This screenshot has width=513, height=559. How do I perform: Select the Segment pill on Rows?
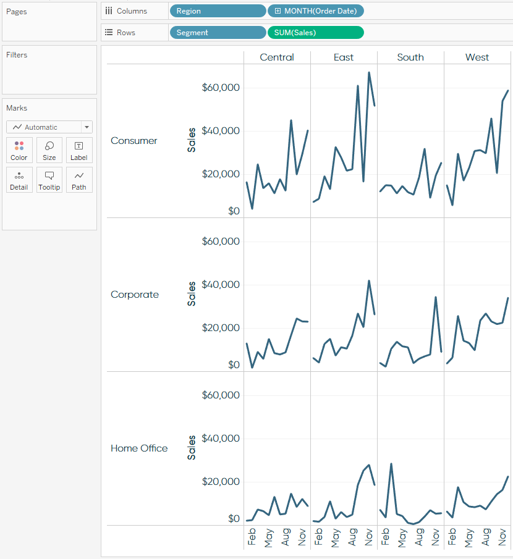218,32
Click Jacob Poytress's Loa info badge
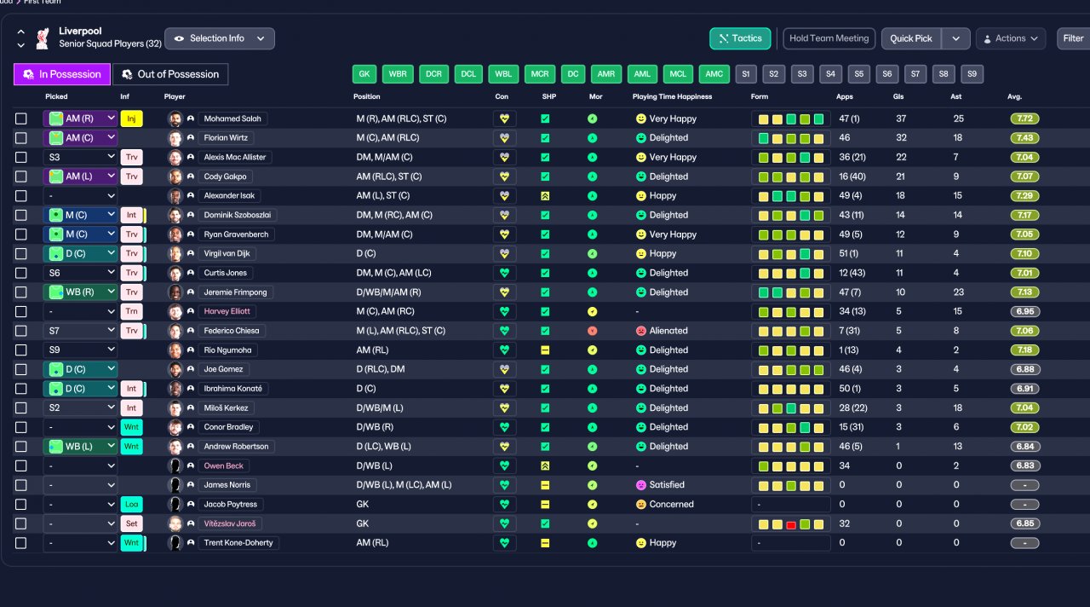The height and width of the screenshot is (607, 1090). (131, 505)
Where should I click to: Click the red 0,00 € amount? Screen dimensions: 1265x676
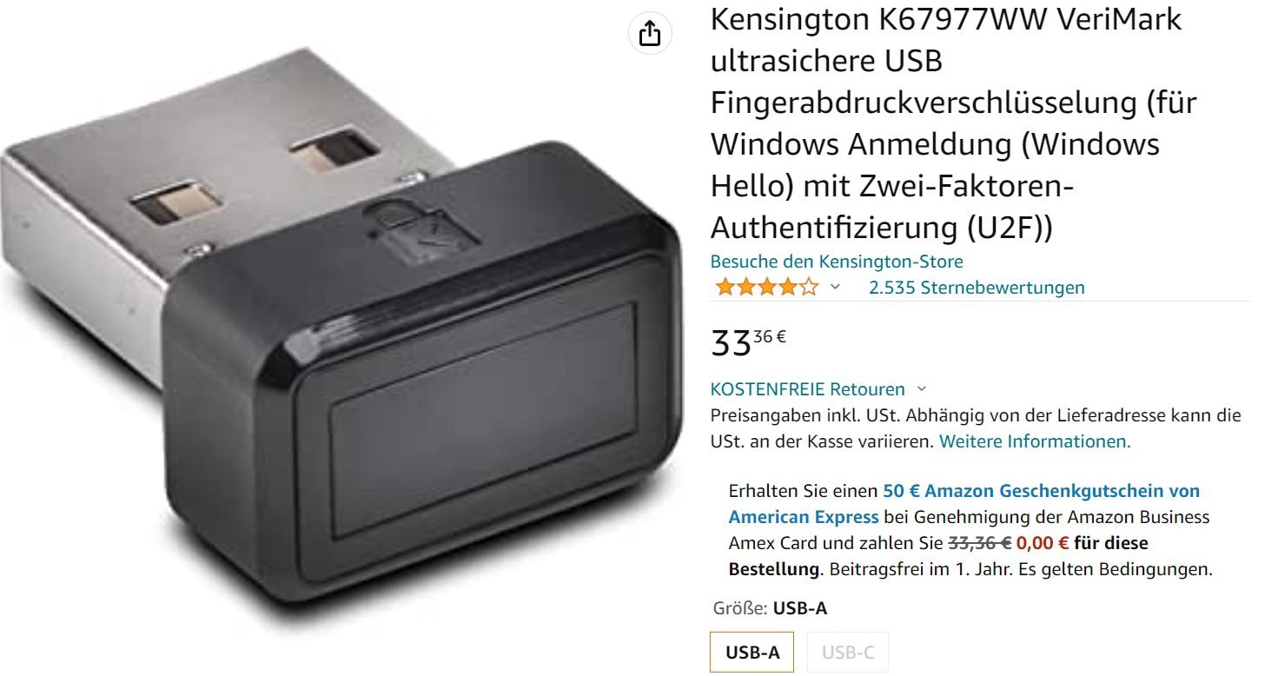(1043, 544)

---

[INSTRUCTIONS TO FOLLOW] Write out, word for word, the lines running from the one containing "Click Jacob Poytress's Loa info badge" to the end of the data above; the pictures are to be left out.

[SOLUTION TO THE PROBLEM]
Click Jacob Poytress's Loa info badge
The height and width of the screenshot is (607, 1090). (131, 505)
Where should I click to: Click the red 0,00 € amount? Screen dimensions: 1265x676
(1043, 544)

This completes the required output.